# Work to be completed:
Exactly the lines from the one containing "Task: Close the RRR9964 flight details panel" through the final line of the data below, with pictures omitted, make up the answer.

# Records supplied:

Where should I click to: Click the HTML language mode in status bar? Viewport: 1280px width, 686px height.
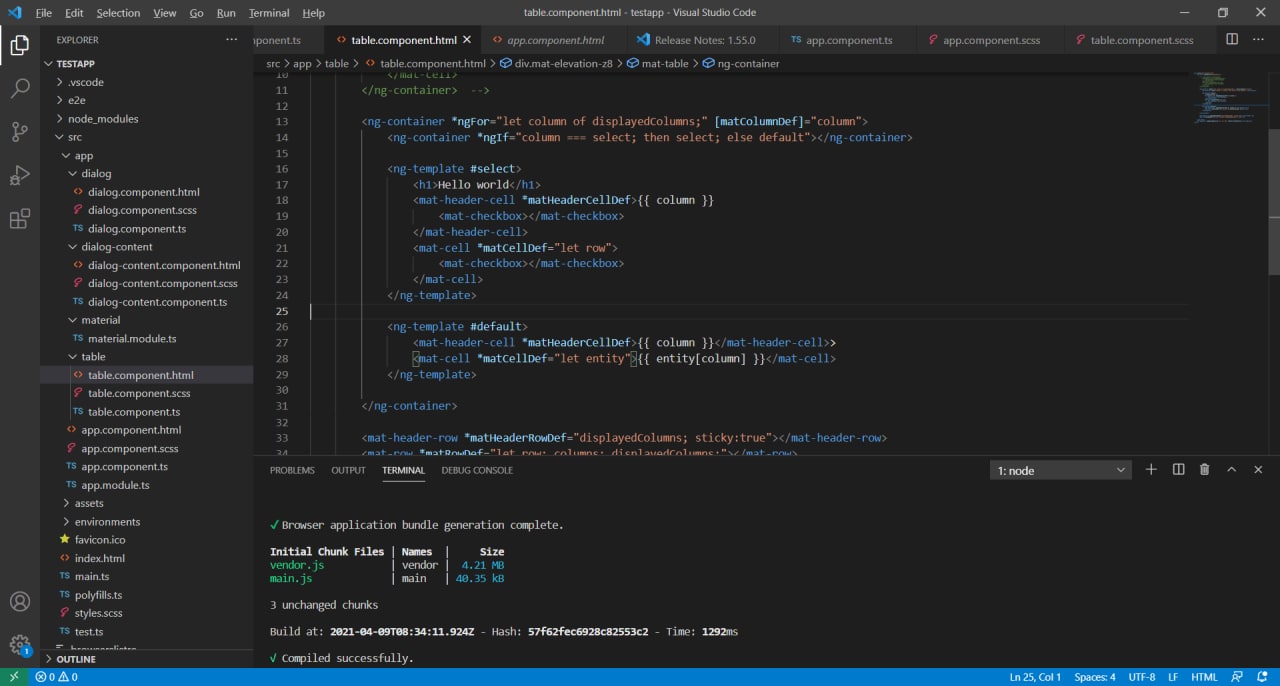click(x=1203, y=677)
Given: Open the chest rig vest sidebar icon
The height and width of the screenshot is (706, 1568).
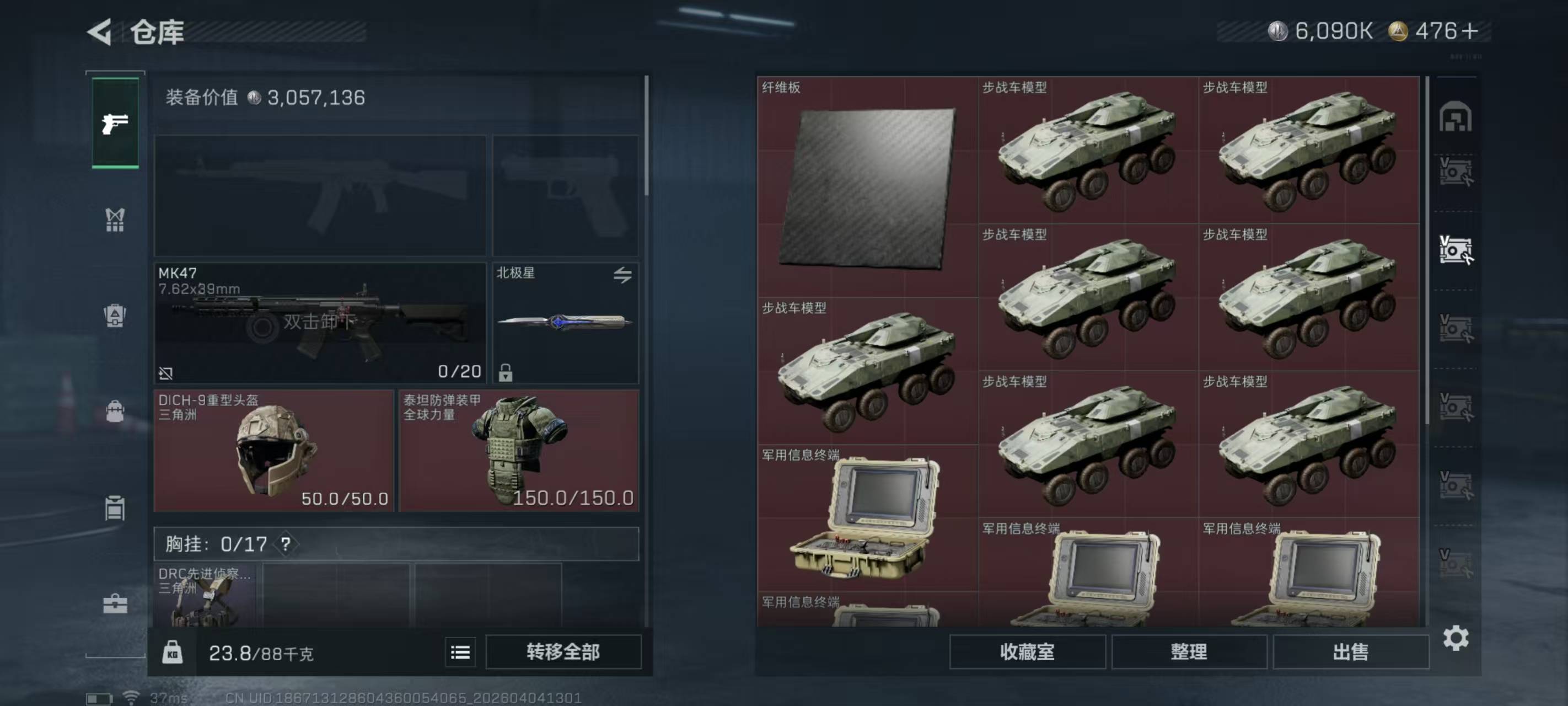Looking at the screenshot, I should pos(115,220).
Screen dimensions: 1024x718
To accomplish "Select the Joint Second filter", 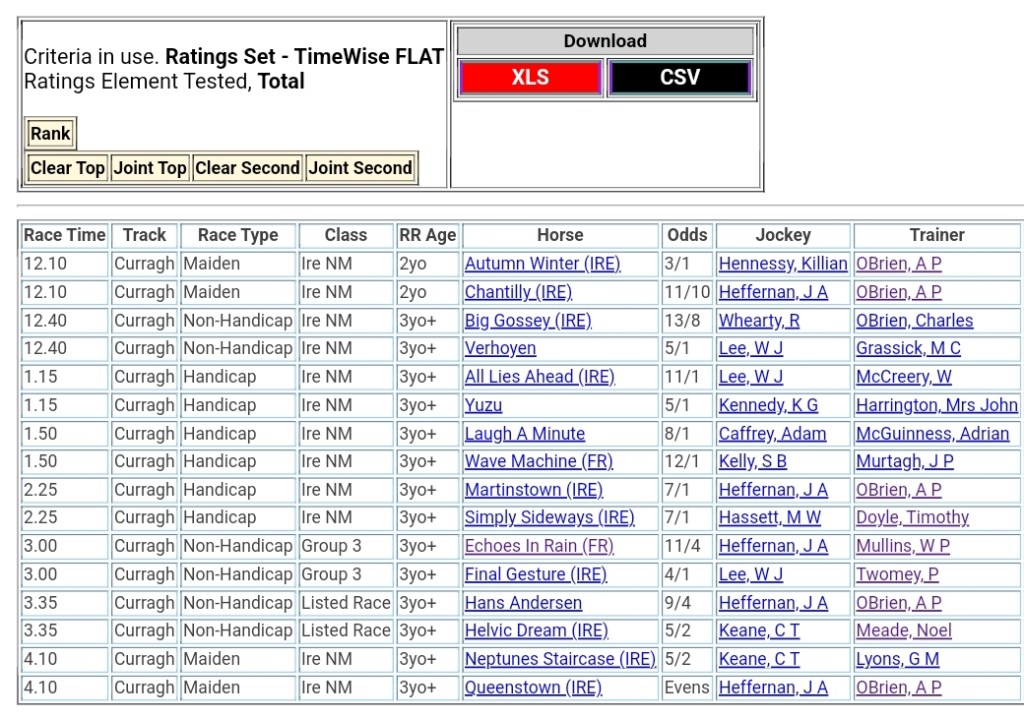I will pyautogui.click(x=360, y=168).
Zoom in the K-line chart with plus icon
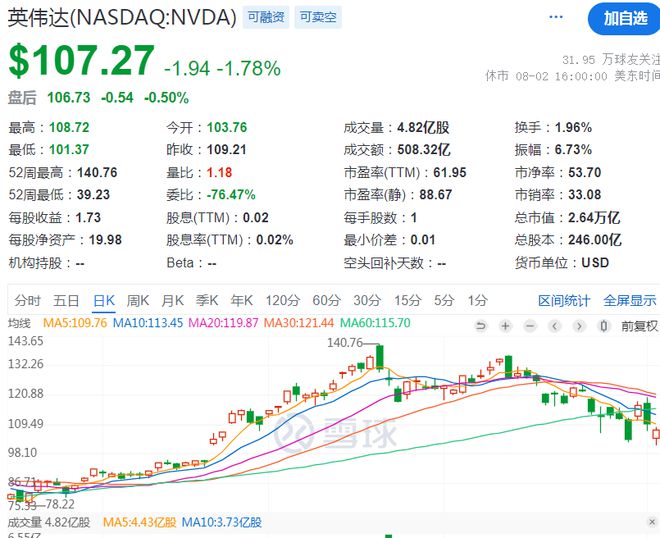Viewport: 660px width, 538px height. point(505,325)
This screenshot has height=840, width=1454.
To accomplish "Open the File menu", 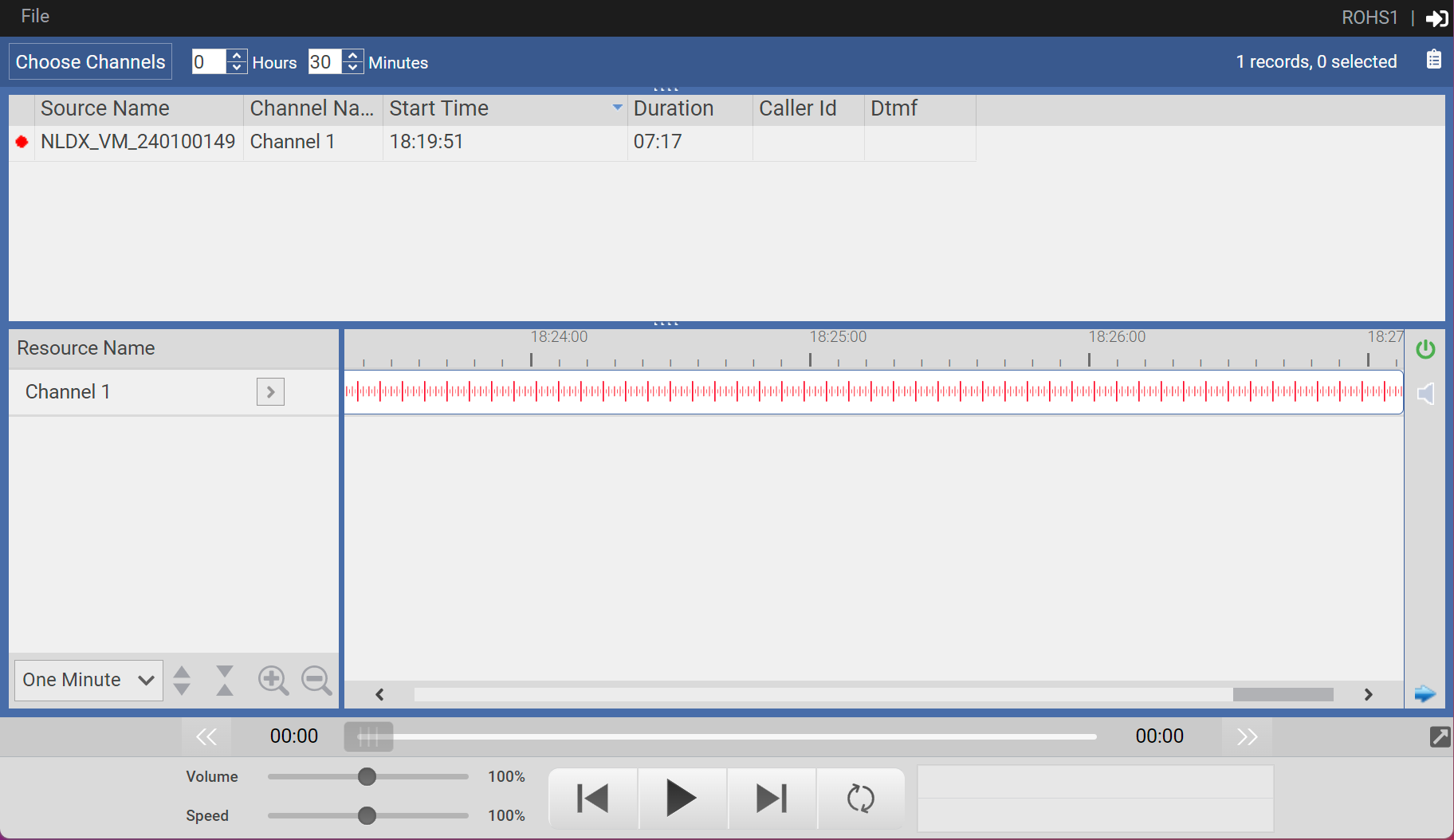I will (x=35, y=17).
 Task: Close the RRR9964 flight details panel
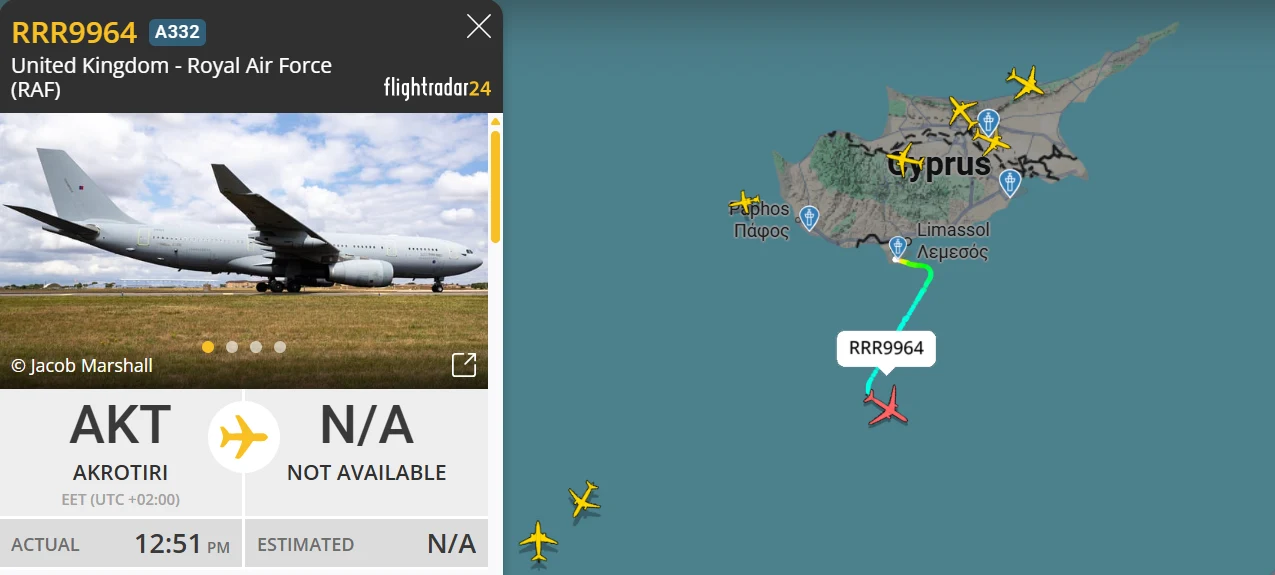click(479, 27)
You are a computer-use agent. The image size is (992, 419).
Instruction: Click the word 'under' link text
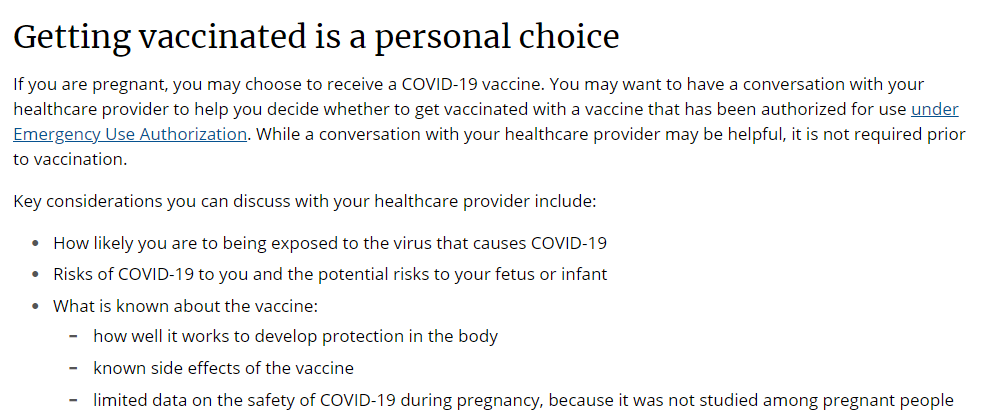pyautogui.click(x=934, y=109)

# Task answer:
 Task: Close the RRR9964 flight details panel
click(479, 27)
You are a computer-use agent. The image size is (992, 419).
Instruction: Click the word 'under' link text
pyautogui.click(x=934, y=109)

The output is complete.